◆ **Task goal**
Retype the entries from the very first line through the line containing "trade-support-label: 交易支持 is", both included, leaving the pictures out of your copy.

====== Information given

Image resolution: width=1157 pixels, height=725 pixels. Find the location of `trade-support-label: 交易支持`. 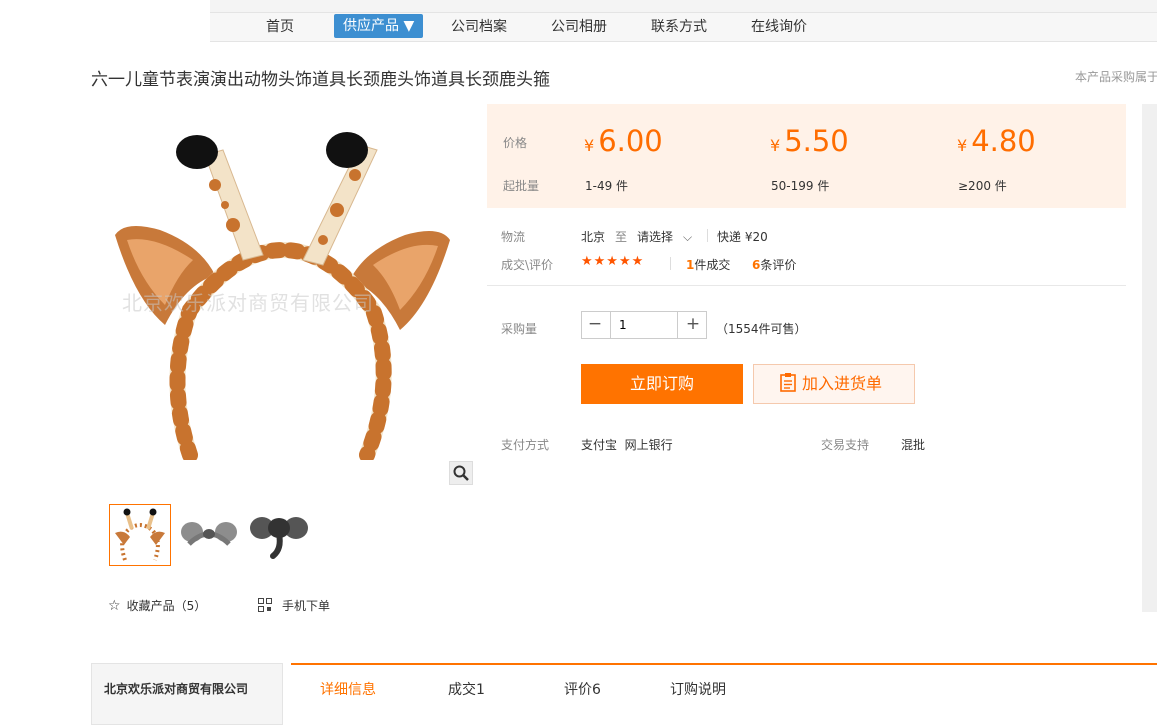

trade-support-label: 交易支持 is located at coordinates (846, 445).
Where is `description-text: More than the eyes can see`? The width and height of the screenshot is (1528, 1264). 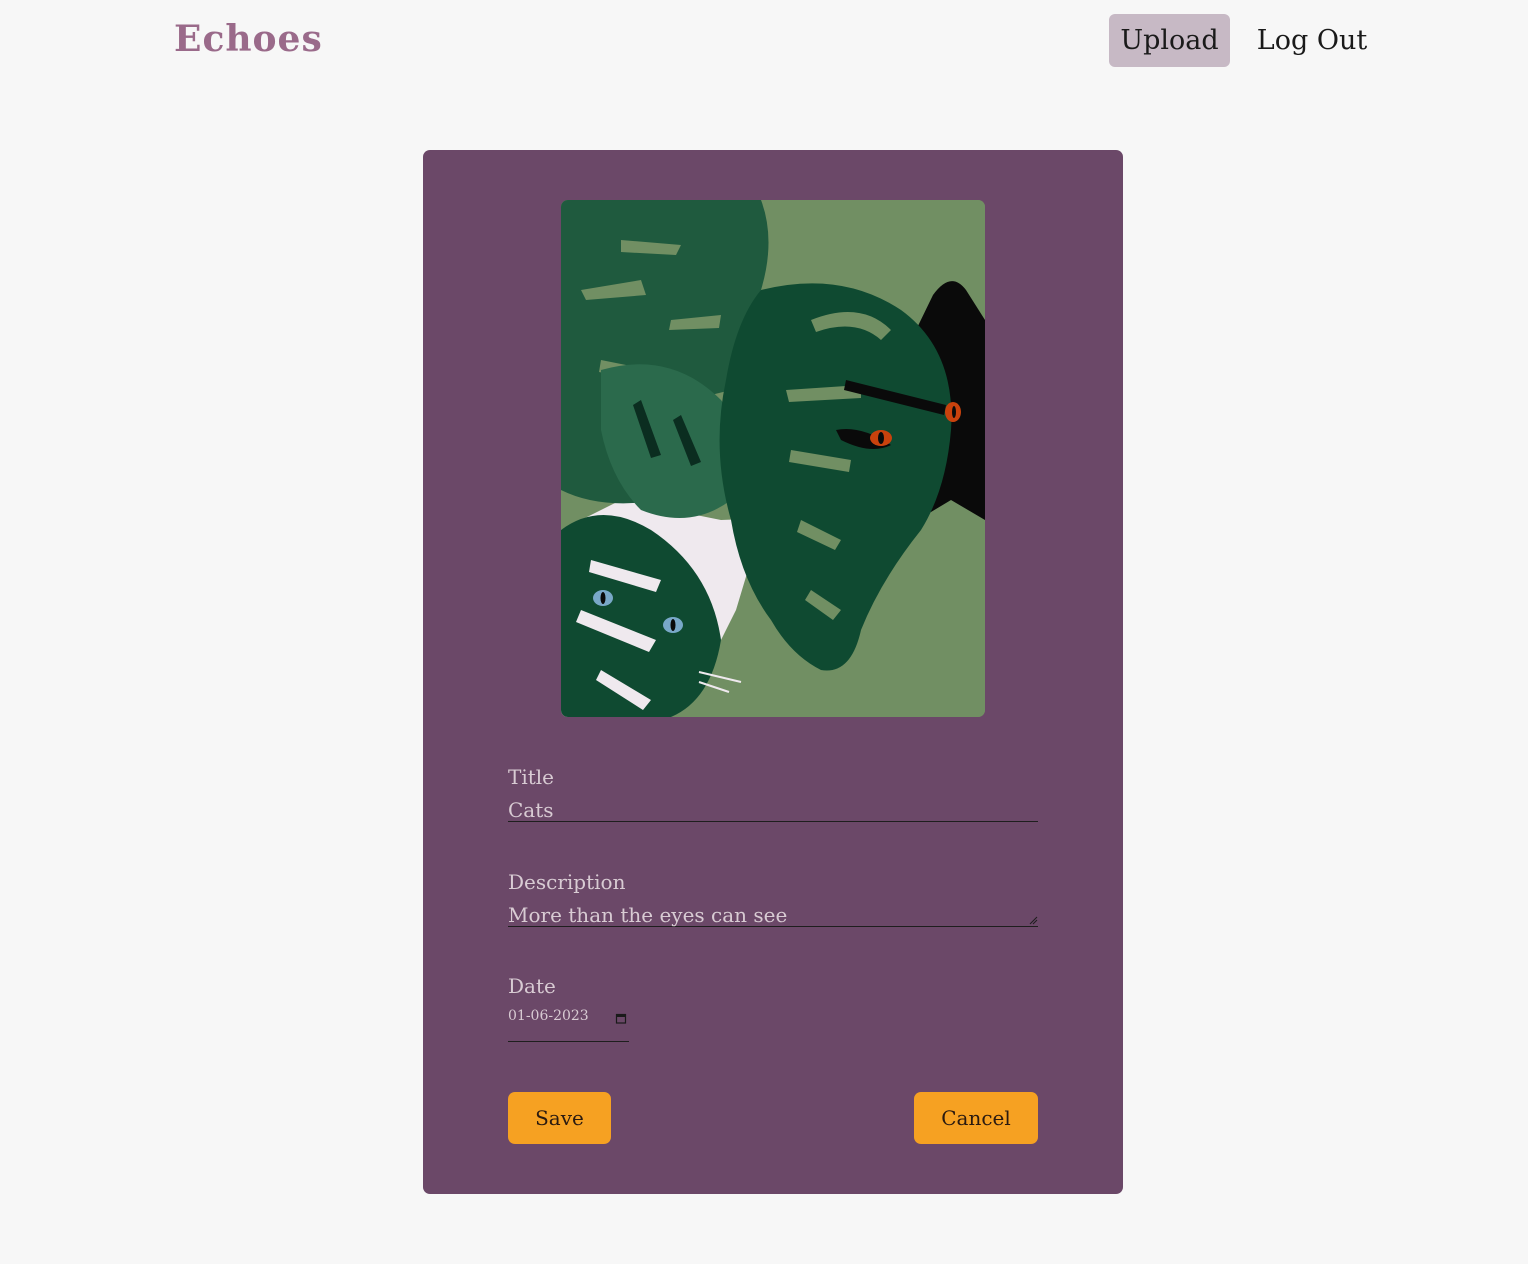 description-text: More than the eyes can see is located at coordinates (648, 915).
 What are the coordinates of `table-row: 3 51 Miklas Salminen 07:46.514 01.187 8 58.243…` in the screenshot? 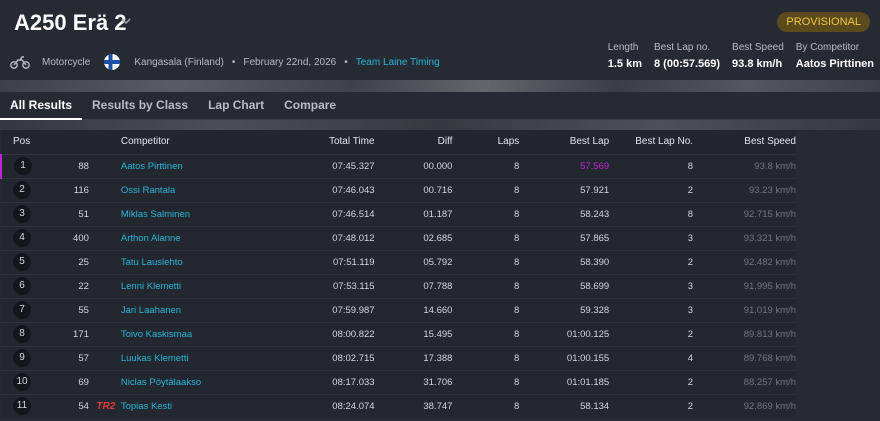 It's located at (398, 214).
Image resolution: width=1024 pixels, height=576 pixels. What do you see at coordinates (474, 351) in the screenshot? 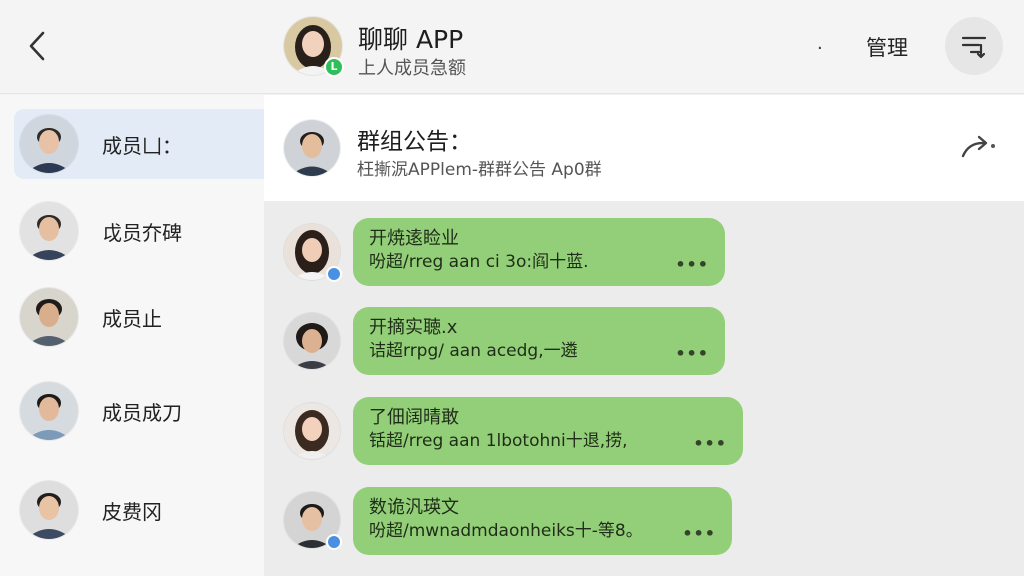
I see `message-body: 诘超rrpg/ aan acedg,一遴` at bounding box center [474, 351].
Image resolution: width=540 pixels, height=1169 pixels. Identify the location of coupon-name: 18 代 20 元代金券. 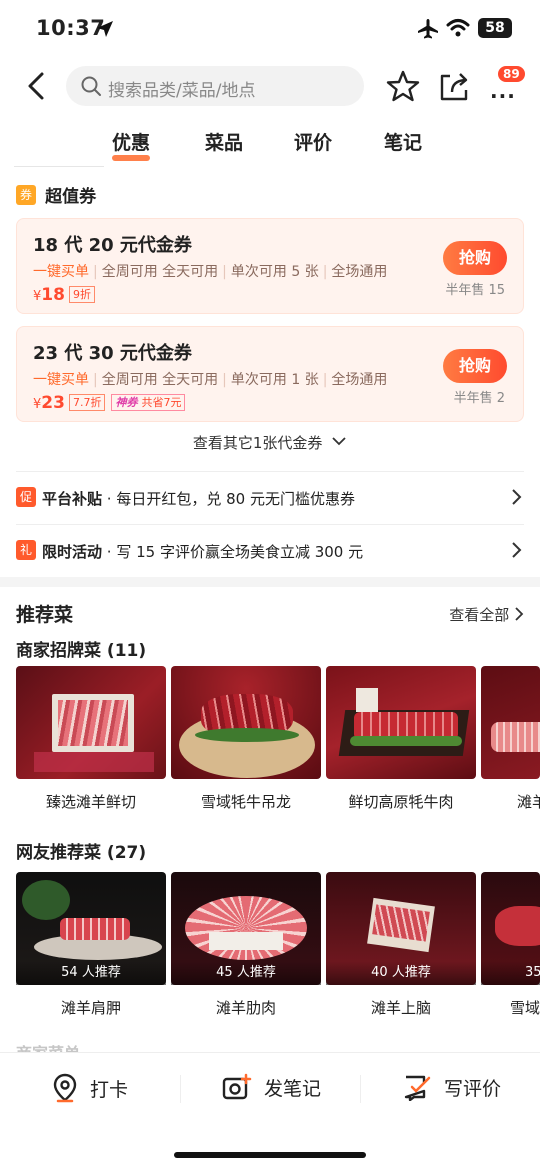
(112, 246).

============

◆ **Problem solution**
Image resolution: width=1157 pixels, height=725 pixels. Find the location of `trade-support-label: 交易支持`. 

trade-support-label: 交易支持 is located at coordinates (846, 445).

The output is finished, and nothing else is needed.